NV40 floating point performance?

[MDolenc]

Does DX9 even support blending into FP render targets?

It does now. Don't remember when it was put in spec though. I think it was at the same time when antialiasing for render target textures came in so 9.0a or 9.0b?

From what I heard "future hwardware" should have significantly higher float performance, but half still remains faster. Even on NV3x you will see that half is a bit faster even when registers are not a problem.

 

[991060]

Does DX9 even support blending into FP render targets? ISTR reading a Microsoft presentation around NV30/R300 launch-time that said it didn't.

Last time I checked the spec, NO.

This might be the reason for NV (and to some degree ATI) to be enamoured of OpenGL. They can introduce extensions to expose new hardware functionality in a much simpler way than trying to cajole MS into tweaking the DX specs.

Yes, I know what you and Chalnoth suggested. But MRTs and general FP texture are already written into the spec for over 18 months.
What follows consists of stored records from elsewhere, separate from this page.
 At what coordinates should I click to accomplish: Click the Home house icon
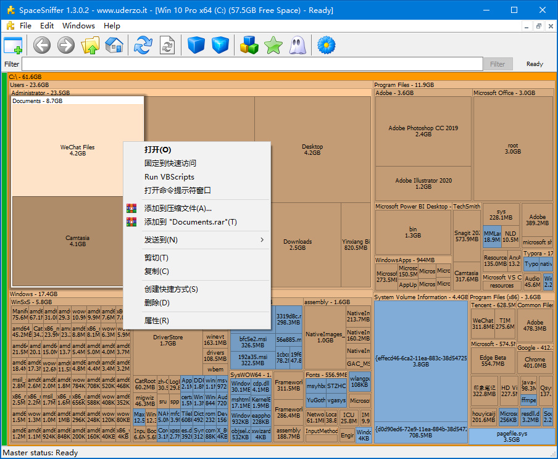click(x=114, y=45)
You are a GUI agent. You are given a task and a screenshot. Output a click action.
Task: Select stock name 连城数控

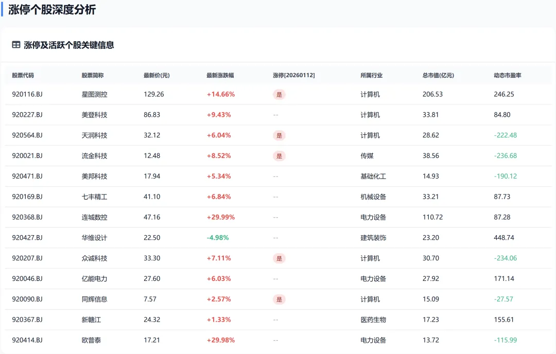click(94, 217)
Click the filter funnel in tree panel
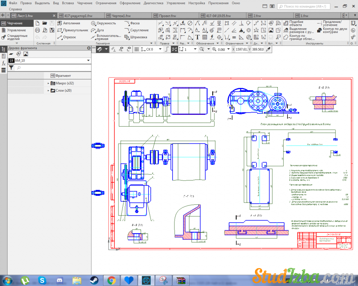 (11, 68)
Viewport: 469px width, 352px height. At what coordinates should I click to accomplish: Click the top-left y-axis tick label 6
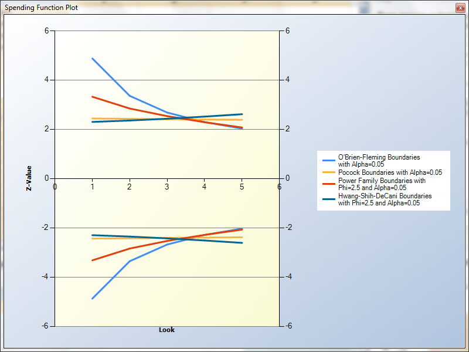pos(47,31)
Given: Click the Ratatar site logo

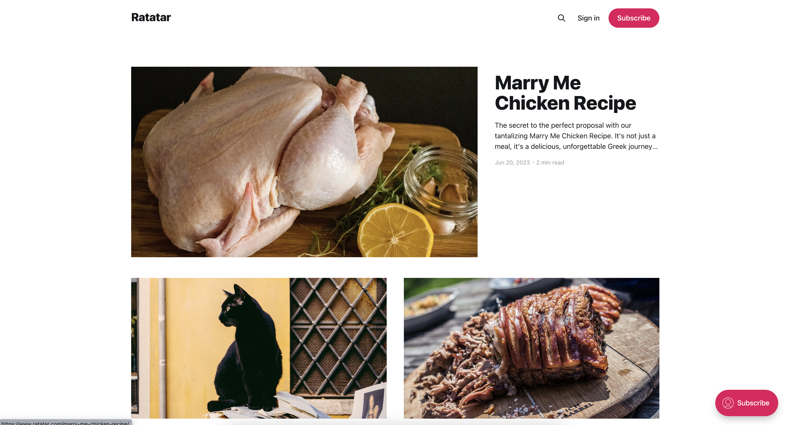Looking at the screenshot, I should [x=151, y=18].
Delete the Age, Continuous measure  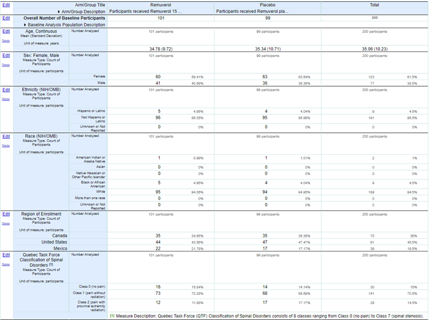point(6,41)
Isn't it good for nVIDIA to let D3D folks know NV40 can finally delivery these 2 import features( I was saying:" Wow, NV40 rocks!" when seeing these 2 features mentioned in the OpenGL paper )? I can only think nVIDIA may not be 100% sure that these 2 features can be used in D3D flawlessly.

 

[KimB]

They're not only delivering them, but taking the features a step further, with full FP16 filtering support. This makes the storage of HDR textures a reality, something which may help to simplify some calculations. Much more importantly, however, FP16 blending is supported. This makes HDR much, much easier to accomplish.

Full and complete support for FP16 render targets and textures could well be the most exciting part of the architecture, in my mind.

 

[Arun]

Register penalties remain the primary problem in the NV4x architecture.

Agreed.

Then why did you did you believe the NV40 has less per-pipeline raw power?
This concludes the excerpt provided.